La Presidente Casellati ha proseguito delineando gli effetti che tale nuova impostazione culturale e organizzativa provocherebbe nell’intero sistema scolastico nazionale: «Dare agli studenti e ai genitori la possibilità di scegliere tra una buona scuola pubblica statale e una buona scuola pubblica paritaria, favorirebbe una proficua, leale e necessaria concorrenza tra gli istituti scolastici. Una concorrenza che avrebbe il merito di innalzare il livello dell’offerta didattica, di valorizzare il ruolo dei docenti, di produrre maggiori e migliori competenze e nuove professionalità che, una volta impiegate, potrebbero tradursi in nuove ricchezze per tutto il Paese. Una concorrenza che si svolgerebbe comunque sotto lo sguardo garante dello Stato e in piena in armonia con gli obiettivi costituzionali. È la Costituzione a dirci che l’iniziativa privata in materia di istruzione deve avere il diritto e la libertà di affiancarsi alla doverosità dell’azione statale e di concorrere con essa alla realizzazione dell’interesse della collettività. Una scuola più equa, quindi, nell’accesso, nell’offerta didattica, nella sostenibilità della scelta educativa».

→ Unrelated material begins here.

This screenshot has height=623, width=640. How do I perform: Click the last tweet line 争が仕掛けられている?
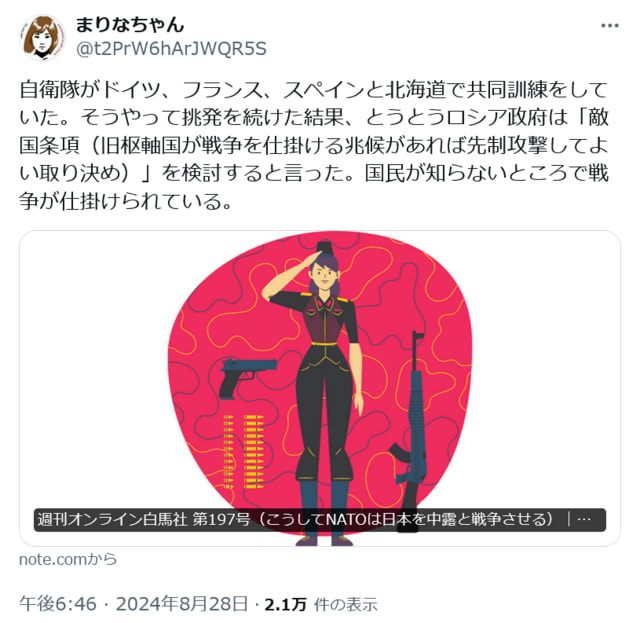pyautogui.click(x=126, y=201)
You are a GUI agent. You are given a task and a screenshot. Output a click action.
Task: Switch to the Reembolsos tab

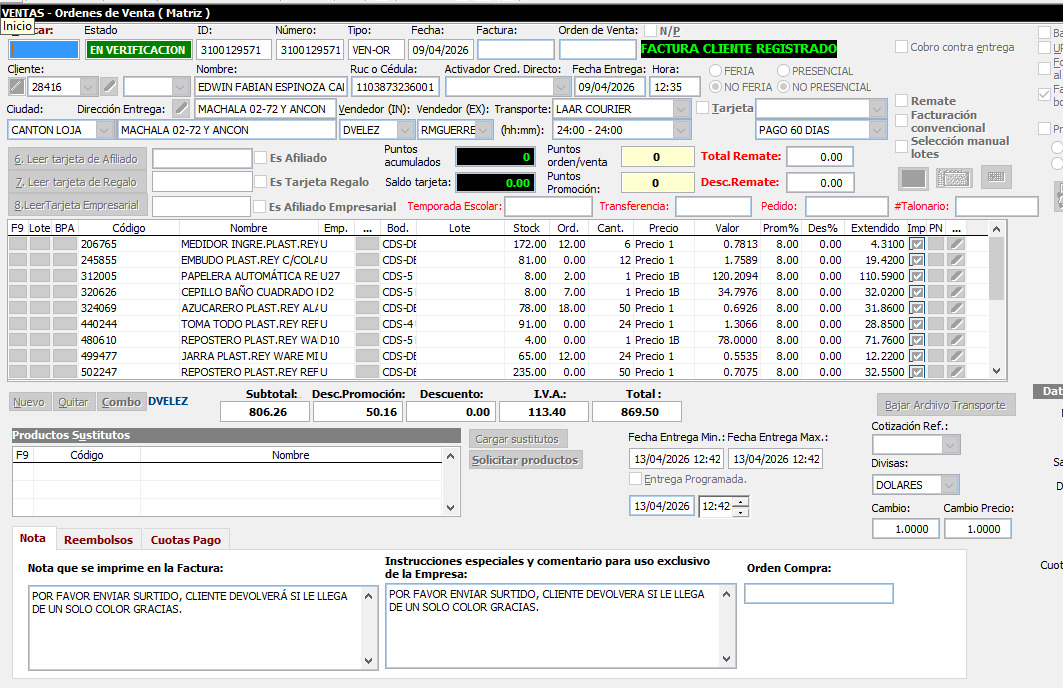tap(98, 540)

La magistrale relazione della Presidente del Senato ha indotto gli altri relatori a suggerire una convinta convergenza culturale sul costo standard sostenibile per allievo da parte di tutti i protagonisti del mondo della scuola statale e paritaria. Si sono proposti anche incontri allargati per arrivare a soluzioni operative coerenti e risolutive delle gravi difficoltà attuali. Piena condivisione ha riscosso infine l’affermazione del Cardinale Gualtiero Bassetti, il quale ha precisato: «Non siamo qui per chiedere privilegi o scorciatoie, e neppure per sottrarci ai controlli doverosi, ma intendiamo tornare a chiedere per i genitori la piena libertà di scelta in campo educativo, che la legge 62/2000 non è riuscita ancora a risolvere».